▶ _Instructions for the task_: Rewrite the stretch of the listing below from the line containing "Given: Open the Community dropdown chevron" through the line containing "Action: 310,255", switching "chevron" to "arrow" and leaving everything else unchanged.

.....

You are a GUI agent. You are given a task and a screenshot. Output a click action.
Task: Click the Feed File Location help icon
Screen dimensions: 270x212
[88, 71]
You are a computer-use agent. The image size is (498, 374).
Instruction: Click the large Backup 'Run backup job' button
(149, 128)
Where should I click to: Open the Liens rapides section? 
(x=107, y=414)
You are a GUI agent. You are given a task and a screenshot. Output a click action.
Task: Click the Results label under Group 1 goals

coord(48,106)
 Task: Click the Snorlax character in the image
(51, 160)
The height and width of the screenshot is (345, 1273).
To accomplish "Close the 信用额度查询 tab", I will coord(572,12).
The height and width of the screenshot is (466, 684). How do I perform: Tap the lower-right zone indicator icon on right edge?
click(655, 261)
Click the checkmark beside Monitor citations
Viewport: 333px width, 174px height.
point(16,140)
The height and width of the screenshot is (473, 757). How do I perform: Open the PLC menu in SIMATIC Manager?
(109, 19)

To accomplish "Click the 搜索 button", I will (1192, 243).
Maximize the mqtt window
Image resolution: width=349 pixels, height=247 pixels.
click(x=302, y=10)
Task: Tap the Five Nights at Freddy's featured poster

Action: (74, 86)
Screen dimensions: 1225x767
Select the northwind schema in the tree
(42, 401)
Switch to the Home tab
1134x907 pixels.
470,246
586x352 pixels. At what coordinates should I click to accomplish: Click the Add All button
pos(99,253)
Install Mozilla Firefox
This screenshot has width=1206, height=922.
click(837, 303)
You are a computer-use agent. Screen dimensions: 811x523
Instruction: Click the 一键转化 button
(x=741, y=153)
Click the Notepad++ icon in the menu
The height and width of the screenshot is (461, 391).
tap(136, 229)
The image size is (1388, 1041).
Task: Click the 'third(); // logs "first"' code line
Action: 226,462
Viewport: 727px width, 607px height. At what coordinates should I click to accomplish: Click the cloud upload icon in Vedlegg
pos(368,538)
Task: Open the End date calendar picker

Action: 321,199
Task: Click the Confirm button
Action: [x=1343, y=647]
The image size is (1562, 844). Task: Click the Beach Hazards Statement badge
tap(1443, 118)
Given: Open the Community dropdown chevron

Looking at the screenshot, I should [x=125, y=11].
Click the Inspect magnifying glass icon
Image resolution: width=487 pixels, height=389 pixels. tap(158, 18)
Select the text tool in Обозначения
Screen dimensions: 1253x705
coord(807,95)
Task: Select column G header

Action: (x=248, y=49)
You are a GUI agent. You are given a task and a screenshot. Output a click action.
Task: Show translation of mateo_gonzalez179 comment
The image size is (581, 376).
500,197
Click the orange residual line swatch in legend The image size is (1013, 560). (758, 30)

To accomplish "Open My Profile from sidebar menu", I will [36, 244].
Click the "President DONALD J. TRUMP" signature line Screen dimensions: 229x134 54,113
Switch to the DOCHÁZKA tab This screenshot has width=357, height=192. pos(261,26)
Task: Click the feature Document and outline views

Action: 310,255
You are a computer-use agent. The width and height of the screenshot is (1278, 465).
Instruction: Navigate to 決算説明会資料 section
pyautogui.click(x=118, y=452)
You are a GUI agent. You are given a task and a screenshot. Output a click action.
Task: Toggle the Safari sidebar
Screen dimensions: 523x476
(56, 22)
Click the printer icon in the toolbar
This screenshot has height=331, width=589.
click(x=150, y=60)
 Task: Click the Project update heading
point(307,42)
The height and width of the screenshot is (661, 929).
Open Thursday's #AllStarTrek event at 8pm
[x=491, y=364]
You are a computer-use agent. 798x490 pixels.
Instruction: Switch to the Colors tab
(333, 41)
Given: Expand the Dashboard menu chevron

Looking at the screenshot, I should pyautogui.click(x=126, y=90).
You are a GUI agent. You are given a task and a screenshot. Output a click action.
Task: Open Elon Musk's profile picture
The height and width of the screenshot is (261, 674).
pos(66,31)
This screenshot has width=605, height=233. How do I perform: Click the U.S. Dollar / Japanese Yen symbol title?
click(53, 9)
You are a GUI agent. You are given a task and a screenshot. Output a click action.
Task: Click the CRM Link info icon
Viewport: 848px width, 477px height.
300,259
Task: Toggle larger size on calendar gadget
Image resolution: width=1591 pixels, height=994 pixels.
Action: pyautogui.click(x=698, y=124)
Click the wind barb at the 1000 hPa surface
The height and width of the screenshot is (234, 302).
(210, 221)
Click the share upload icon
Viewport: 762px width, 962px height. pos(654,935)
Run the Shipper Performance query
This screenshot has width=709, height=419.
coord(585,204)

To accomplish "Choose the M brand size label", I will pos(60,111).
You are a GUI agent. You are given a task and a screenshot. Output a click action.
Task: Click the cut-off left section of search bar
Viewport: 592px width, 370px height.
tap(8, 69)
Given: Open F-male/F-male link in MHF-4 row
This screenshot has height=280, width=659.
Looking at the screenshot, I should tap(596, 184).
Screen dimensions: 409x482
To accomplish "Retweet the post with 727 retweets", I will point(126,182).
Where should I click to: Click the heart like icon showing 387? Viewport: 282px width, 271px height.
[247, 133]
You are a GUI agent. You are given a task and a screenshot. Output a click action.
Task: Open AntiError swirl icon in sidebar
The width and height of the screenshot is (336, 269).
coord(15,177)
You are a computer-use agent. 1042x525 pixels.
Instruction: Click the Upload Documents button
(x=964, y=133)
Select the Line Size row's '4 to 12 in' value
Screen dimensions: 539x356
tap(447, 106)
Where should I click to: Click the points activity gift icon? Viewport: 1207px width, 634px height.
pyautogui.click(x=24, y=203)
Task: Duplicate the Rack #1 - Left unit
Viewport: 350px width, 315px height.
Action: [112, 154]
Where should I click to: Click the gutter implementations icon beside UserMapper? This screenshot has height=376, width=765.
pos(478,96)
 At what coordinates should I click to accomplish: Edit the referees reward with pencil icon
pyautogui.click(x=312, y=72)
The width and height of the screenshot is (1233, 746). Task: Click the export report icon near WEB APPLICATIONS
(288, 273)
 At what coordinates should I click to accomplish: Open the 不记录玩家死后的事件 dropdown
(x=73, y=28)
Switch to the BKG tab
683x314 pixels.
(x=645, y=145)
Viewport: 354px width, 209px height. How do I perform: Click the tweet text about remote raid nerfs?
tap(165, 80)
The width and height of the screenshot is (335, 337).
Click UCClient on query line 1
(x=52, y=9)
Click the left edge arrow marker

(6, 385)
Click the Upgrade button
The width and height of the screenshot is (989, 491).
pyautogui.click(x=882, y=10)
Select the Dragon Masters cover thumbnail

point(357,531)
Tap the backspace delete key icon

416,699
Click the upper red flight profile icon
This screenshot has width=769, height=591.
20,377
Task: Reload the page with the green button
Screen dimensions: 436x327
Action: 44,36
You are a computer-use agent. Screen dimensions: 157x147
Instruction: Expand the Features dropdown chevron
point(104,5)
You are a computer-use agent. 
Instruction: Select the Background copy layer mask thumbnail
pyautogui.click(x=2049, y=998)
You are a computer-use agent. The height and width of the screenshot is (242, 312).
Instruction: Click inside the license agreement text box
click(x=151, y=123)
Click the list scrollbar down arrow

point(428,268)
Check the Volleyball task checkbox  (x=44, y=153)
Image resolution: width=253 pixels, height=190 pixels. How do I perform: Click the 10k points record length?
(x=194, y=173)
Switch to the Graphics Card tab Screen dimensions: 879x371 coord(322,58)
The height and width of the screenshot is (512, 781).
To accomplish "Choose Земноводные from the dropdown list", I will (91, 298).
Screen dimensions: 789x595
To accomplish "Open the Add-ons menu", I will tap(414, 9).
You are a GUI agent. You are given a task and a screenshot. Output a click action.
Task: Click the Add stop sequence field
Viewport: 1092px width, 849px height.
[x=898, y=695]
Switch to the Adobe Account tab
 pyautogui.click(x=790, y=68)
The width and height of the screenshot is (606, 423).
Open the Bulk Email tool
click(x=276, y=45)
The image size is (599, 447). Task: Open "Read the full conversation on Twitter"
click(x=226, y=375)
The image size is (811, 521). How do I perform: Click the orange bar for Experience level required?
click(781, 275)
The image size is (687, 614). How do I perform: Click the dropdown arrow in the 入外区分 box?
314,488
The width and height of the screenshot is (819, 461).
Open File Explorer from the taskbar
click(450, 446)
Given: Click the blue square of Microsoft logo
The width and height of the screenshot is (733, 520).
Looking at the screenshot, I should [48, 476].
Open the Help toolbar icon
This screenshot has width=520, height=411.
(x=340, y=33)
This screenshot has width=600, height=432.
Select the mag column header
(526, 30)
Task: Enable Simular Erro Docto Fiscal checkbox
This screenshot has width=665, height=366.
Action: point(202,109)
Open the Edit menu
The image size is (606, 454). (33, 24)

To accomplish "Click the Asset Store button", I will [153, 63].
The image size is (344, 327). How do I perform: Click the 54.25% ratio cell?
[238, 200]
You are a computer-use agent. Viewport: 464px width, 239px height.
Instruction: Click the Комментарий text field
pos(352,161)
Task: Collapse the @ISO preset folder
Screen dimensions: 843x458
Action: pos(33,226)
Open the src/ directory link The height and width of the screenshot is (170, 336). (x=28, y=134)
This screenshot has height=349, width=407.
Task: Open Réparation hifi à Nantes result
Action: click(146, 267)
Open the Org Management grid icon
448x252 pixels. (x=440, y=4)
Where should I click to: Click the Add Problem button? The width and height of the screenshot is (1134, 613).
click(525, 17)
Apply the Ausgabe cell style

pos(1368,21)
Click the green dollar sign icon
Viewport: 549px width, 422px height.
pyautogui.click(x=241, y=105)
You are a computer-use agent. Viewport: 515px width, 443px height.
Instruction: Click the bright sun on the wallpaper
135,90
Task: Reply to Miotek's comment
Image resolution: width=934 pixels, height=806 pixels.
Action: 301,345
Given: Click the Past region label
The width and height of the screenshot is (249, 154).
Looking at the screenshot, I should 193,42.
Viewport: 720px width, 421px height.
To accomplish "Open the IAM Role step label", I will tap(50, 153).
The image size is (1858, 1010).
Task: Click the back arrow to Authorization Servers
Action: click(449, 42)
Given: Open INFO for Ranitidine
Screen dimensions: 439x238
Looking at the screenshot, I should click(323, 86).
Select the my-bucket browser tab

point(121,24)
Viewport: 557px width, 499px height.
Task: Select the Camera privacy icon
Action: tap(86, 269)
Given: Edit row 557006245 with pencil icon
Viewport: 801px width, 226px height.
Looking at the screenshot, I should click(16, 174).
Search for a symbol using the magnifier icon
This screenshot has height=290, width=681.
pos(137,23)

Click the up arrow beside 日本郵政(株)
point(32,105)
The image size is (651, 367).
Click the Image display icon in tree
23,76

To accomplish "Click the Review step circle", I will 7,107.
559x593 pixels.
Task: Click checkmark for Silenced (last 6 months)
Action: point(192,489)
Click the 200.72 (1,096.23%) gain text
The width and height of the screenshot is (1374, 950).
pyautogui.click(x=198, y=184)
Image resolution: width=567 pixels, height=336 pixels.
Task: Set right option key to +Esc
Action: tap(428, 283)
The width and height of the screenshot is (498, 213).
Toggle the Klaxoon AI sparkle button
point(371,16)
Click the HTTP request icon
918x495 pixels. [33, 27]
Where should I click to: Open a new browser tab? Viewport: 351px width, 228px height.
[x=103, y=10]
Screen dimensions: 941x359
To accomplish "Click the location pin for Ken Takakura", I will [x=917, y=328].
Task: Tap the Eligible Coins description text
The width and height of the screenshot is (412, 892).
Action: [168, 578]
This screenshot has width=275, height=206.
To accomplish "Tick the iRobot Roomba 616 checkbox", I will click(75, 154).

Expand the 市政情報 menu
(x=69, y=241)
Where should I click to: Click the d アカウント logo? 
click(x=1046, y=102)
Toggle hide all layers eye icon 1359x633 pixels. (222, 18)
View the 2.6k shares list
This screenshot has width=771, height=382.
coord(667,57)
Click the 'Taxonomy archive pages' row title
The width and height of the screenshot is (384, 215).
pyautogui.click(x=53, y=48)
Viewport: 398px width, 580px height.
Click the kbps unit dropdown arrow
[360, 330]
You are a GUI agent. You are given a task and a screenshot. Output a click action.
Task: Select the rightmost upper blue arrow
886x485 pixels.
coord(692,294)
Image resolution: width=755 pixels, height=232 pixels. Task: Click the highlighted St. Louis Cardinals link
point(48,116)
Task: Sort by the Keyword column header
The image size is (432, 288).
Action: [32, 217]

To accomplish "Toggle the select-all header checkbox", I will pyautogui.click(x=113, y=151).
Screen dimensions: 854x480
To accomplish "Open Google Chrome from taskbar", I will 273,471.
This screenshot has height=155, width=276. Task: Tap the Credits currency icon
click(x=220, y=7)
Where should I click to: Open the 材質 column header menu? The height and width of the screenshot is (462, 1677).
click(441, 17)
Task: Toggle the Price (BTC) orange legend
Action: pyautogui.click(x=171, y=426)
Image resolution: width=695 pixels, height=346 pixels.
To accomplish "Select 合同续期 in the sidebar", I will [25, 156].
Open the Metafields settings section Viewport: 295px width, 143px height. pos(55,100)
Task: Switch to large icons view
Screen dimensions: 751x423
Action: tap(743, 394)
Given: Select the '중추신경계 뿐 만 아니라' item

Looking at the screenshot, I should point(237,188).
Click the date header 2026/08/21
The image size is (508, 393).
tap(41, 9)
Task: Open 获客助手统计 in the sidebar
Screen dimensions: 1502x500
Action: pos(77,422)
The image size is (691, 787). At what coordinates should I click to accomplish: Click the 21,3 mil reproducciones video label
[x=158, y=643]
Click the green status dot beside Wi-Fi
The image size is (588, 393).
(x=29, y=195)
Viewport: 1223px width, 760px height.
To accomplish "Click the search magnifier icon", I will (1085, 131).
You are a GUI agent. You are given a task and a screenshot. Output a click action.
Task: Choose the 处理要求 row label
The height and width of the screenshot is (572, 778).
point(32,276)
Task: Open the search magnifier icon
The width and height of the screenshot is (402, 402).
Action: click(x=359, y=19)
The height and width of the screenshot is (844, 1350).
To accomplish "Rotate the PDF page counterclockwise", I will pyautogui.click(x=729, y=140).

.....

▶ _Reply_:
Given: Open the Community dropdown arrow

Looking at the screenshot, I should [x=125, y=11].
Click the Inspect magnifying glass icon
Image resolution: width=487 pixels, height=389 pixels. tap(158, 18)
Select the text tool in Обозначения
Screen dimensions: 1253x705
coord(807,95)
Task: Select column G header

Action: (x=248, y=49)
You are a GUI agent. You are given a task and a screenshot. Output a click action.
Task: Show translation of mateo_gonzalez179 comment
The image size is (581, 376).
500,197
Click the orange residual line swatch in legend The image size is (1013, 560). (758, 30)

To accomplish "Open My Profile from sidebar menu", I will [36, 244].
Click the "President DONALD J. TRUMP" signature line Screen dimensions: 229x134 54,113
Switch to the DOCHÁZKA tab This screenshot has width=357, height=192. pos(261,26)
Task: Click the feature Document and outline views

Action: 310,255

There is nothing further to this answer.